The other alternative that I would suggest has been mentioned by one of the former officials of these Bretton Woods institution on this forum earlier this year, who said corruption was not the reason for Africa's economic woes and counseled unilateral debt repudiation by African debtor countries if their is no debt forgiveness.  I will discuss the implications, of this solution, if only because Chief Akinjide mentioned a similar scenario in his 1990s articles but was jeered by one Father Matthew Kukah in a rejoinder.  I will again discuss the analogy to this option in relation to a Western country domestic debtor:

    Supposing the foreigner in my earlier analogy succeeds in establishing his credit and maxes out his credit line to say $98,000 out of a possible $100,000.00 credit line and suffer a decline in personal income from $60,000.00 to $16, 000.00.  He is faced with either declaring bankruptcy (unilateral debt repudiation or debt structuring and elongation)  The latter might involving repaying the debt virtually throughout his lifetime, without the possibility of any one granting him further credit until the debt stock is reduced, and at a prohibitive rate.  The earlier would involve the debtor enjoying a more comfortable life with the new realities of lower income, because he does not service any debt from it.  However financial institutions will have nothing to do with him for a stipulated period, (until the bankruptcy is discharged).  This is the implication of debt repudiation by heavily indebted countries, and this seems to me to be the logic behind Chief Akinjide's 1990s call for Nigeria to turn to Asia for trading partners, since without forgiveness, African countries would remain "debt slaves" to creditor countries for a long time, with the attendant social dislocations and instability.  Debt then becomes a tool of perpetual political control.  But Nigeria's case, following the fortunes of the international oil market, seems on the road to amelioration from the other African basket case debtor nations.

    Finally, I will briefly touch on another issue mentioned by the eminent jurist.  There seems to be a confusion over the issue of trading agains the dollar, or pegging a currency against the dollar.

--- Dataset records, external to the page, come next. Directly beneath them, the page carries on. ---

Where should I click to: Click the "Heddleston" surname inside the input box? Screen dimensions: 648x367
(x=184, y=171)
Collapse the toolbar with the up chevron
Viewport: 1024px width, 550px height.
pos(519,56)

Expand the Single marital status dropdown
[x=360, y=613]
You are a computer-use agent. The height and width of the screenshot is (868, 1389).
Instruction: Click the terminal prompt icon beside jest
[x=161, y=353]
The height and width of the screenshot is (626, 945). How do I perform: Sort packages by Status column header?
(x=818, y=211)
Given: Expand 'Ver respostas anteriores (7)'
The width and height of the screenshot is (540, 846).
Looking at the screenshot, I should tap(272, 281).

The United States, about two weeks ago, remonstrated with China for pegging the Chinese currency against the dollar.  The protest is based on the premise that the peg did not allow the seemingly deliberate policy of te Bush administration to allow the dollar to slide against the Chinese currency to produce the desired result of making US  exports cheaper to compete with Chinese goods.  The Naira is not known to have been pegged to any currency.  Love or hate the country, the United States currency is one with which any economically serious nation will have to contend in view of the size of the US  economy relative to the strength and worldwide circulation of its currency.

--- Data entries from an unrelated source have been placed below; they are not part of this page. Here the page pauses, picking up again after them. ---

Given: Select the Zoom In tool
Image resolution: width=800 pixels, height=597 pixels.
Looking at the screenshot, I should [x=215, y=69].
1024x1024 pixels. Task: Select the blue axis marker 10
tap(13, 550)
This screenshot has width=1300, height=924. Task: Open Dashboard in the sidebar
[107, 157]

  To conclude, Chief Akinjide has flagged off an important debate on how far Western models can go before they bow to local realities and adaptations.  For me, the real test of the success Obasanjo administration this time around is not how much reserves he is able to leave behind for the incoming administration, (he did that commendably in his first outing) but the institution of fool-proof accounting measures that will survive him and ensure that it is not all frittered away, as happened in his earlier coming.